As a junior, Wistert was selected as a consensus All-American while playing for the undefeated 1948 Michigan team that finished the season ranked #1 in the Associated Press poll. In October 1948, Michigan helped secure Michigan's 19th consecutive victory with a blocked punt at the 12-yard-line of the Minnesota Golden Gophers. Michigan recovered the ball at the one-yard line and scored a touchdown on the next play. The 1948 team also set a Rose Bowl record defeating U.S.C. 49–0.

After the 1948 season, Wistert was unanimously chosen as the team captain of the 1949 team. He was selected as a consensus All-American for the second straight year in 1949.

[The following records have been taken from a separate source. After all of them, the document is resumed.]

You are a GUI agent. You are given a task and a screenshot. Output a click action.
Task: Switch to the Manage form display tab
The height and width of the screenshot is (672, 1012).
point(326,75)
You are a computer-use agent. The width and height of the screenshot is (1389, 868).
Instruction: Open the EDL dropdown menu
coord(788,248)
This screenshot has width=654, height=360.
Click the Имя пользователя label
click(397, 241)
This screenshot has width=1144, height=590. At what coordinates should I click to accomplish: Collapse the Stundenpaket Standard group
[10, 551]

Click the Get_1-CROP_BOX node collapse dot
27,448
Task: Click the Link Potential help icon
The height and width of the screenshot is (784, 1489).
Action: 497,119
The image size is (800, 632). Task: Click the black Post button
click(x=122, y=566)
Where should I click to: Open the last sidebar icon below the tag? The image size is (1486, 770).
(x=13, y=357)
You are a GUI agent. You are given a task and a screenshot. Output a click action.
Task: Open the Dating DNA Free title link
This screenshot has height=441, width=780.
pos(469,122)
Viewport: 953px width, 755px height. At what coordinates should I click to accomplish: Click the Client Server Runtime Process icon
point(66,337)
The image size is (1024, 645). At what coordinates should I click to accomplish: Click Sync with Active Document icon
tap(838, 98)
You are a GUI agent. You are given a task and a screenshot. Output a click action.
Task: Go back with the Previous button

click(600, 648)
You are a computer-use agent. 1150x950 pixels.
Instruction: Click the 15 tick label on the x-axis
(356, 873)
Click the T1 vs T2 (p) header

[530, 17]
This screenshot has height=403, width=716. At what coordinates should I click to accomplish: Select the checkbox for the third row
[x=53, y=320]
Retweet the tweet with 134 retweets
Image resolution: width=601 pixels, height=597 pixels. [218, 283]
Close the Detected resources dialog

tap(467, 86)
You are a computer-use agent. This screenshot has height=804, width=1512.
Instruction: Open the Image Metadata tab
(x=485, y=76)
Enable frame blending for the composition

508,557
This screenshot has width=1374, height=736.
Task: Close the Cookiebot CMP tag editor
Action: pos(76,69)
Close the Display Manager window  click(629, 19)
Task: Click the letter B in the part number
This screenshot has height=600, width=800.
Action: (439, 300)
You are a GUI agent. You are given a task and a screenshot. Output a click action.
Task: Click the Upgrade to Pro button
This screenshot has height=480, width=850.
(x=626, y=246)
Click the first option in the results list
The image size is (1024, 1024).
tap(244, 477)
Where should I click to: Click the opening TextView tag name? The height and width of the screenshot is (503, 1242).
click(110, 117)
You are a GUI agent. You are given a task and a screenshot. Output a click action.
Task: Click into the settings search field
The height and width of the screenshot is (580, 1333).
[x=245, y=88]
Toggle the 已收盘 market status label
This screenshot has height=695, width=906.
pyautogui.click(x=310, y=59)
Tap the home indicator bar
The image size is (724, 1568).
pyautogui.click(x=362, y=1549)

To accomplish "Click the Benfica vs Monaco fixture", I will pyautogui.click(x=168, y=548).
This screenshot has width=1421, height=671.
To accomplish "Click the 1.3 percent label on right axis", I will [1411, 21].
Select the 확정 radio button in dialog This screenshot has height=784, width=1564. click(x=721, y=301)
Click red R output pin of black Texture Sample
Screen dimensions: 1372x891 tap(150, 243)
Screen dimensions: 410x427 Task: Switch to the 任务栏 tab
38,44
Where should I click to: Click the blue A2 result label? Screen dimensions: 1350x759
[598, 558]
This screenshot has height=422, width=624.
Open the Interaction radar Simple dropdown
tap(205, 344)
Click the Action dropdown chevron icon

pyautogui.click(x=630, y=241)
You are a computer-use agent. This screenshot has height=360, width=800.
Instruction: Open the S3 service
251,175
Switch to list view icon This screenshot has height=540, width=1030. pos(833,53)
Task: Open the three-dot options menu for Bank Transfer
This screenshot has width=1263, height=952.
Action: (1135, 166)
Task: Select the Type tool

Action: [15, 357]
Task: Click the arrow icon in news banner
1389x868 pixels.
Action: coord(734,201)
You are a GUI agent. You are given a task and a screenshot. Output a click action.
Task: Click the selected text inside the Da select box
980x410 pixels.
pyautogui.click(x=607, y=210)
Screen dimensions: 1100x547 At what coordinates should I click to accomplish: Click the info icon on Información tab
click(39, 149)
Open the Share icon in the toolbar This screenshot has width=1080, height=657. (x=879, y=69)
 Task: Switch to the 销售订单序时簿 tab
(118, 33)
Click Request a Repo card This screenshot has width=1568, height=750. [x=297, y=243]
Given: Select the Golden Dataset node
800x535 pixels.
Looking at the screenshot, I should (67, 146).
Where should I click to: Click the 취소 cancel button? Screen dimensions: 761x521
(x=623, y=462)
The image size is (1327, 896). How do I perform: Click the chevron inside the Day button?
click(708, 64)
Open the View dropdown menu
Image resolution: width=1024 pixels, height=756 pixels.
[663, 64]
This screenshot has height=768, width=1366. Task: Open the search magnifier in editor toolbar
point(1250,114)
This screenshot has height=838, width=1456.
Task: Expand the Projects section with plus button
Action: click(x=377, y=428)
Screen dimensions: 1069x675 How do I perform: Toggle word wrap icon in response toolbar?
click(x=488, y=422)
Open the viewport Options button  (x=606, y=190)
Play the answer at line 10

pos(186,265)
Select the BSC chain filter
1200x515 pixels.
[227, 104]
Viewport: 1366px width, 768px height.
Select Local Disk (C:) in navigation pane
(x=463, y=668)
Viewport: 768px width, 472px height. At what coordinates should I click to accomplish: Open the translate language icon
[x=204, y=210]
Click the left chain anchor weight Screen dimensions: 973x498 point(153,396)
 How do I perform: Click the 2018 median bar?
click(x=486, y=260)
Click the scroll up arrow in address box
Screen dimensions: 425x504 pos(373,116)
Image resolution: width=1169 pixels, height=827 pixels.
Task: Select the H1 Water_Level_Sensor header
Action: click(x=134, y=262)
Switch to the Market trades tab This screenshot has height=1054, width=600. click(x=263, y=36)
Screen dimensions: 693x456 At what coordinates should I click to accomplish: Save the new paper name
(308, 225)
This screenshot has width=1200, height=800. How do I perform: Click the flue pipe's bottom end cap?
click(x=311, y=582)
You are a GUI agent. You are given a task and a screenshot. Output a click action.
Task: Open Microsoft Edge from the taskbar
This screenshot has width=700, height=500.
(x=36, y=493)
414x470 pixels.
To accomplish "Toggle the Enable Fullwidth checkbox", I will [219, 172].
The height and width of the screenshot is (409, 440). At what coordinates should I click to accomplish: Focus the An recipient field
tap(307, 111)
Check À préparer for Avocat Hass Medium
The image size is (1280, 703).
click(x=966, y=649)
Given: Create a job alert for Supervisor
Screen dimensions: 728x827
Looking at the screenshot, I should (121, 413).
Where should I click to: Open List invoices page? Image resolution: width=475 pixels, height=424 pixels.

When Wistert played his final game for Michigan in November 1949, the Detroit Free Press offered to fly his mother, Josephine, to the game to watch her son play. She had never seen one of her sons' football games in person but listened to the games on the radio. She declined the invitation, noting that she had been ill would listen to the game on the radio while looking at her sons' pictures. Interviewed by Lyall Smith, she expressed her particular pride for Alvin's accomplishments:

I am the proudest mother in the world. But I am proudest of all about Alvin. It hasn't been easy for him to go to school, you know. He had the hard way and that's why I am so happy his teammates made him captain this year and that he was picked by you sportswriters as an All-America ...

The Sporting News published a photograph in December 1949 of Wistert's mother "Cheering Alvin's Final Game" while listening on the radio with a Michigan pennant and photographs of her three sons visible in the background.

Wistert was inducted into the College Football Hall of Fame in 1973 as the third Wistert brother so honored. In 1981, he was also inducted into the University of Michigan Athletic Hall of Honor in the fourth class of inductees alongside his brothers. Only five Michigan football players earned this honor before him.

==Later life and family==
After graduating from Michigan, Wistert worked in the insurance business. In 1950, he was employed as a general agent for Federal Life & Casualty in Ann Arbor. He later worked as a manufacturer's representative. In November 1982, the 66-year-old Wistert was working as a sales representative for Owens-Illinois. He lived in Northville, Michigan, in his later years and died in October 2005 at age 89.

Wistert had two daughters and four grandchildren. His only grandson, Jason Alvin Neeser, played basketball at Dartmouth College.